Work item: Below is a set of records. Please retype every one exactly.

┌────────

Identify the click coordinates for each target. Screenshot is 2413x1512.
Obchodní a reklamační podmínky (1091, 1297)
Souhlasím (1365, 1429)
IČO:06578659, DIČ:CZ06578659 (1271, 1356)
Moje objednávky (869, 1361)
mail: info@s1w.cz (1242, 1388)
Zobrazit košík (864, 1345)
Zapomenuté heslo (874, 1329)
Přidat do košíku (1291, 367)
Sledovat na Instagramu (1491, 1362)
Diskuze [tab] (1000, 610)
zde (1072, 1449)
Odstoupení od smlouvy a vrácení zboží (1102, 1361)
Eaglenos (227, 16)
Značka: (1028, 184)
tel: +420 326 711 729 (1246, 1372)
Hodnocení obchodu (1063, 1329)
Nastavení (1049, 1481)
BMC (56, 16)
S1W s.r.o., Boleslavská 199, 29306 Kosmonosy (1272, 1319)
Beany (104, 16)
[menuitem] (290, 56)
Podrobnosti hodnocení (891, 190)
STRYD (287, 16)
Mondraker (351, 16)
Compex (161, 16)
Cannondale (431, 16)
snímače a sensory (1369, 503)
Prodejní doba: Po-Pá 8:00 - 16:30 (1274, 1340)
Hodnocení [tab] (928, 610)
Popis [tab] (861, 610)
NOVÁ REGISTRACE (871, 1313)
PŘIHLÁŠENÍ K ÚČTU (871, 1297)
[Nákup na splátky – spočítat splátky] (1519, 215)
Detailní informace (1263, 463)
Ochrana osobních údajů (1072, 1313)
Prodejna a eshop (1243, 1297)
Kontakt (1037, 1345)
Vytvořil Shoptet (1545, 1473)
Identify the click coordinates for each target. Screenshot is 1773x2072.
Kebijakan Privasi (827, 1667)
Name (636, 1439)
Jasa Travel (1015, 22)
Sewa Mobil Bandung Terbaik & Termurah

└────────

Solution below:
Identify the click coordinates for each target. Screenshot is 2413x1512.
Obchodní a reklamační podmínky (1091, 1297)
Souhlasím (1365, 1429)
IČO:06578659, DIČ:CZ06578659 (1271, 1356)
Moje objednávky (869, 1361)
mail: info@s1w.cz (1242, 1388)
Zobrazit košík (864, 1345)
Zapomenuté heslo (874, 1329)
Přidat do košíku (1291, 367)
Sledovat na Instagramu (1491, 1362)
Diskuze [tab] (1000, 610)
zde (1072, 1449)
Odstoupení od smlouvy a vrácení zboží (1102, 1361)
Eaglenos (227, 16)
Značka: (1028, 184)
tel: +420 326 711 729 (1246, 1372)
Hodnocení obchodu (1063, 1329)
Nastavení (1049, 1481)
BMC (56, 16)
S1W s.r.o., Boleslavská 199, 29306 Kosmonosy (1272, 1319)
Beany (104, 16)
[menuitem] (290, 56)
Podrobnosti hodnocení (891, 190)
STRYD (287, 16)
Mondraker (351, 16)
Compex (161, 16)
Cannondale (431, 16)
snímače a sensory (1369, 503)
Prodejní doba: Po-Pá 8:00 - 16:30 (1274, 1340)
Hodnocení [tab] (928, 610)
Popis [tab] (861, 610)
NOVÁ REGISTRACE (871, 1313)
PŘIHLÁŠENÍ K ÚČTU (871, 1297)
[Nákup na splátky – spočítat splátky] (1519, 215)
Detailní informace (1263, 463)
Ochrana osobních údajů (1072, 1313)
Prodejna a eshop (1243, 1297)
Kontakt (1037, 1345)
Vytvořil Shoptet (1545, 1473)
Identify the click coordinates for each target. Screenshot is 1773x2072.
Kebijakan Privasi (827, 1667)
Name (636, 1439)
Jasa Travel (1015, 22)
Sewa Mobil Bandung Terbaik & Termurah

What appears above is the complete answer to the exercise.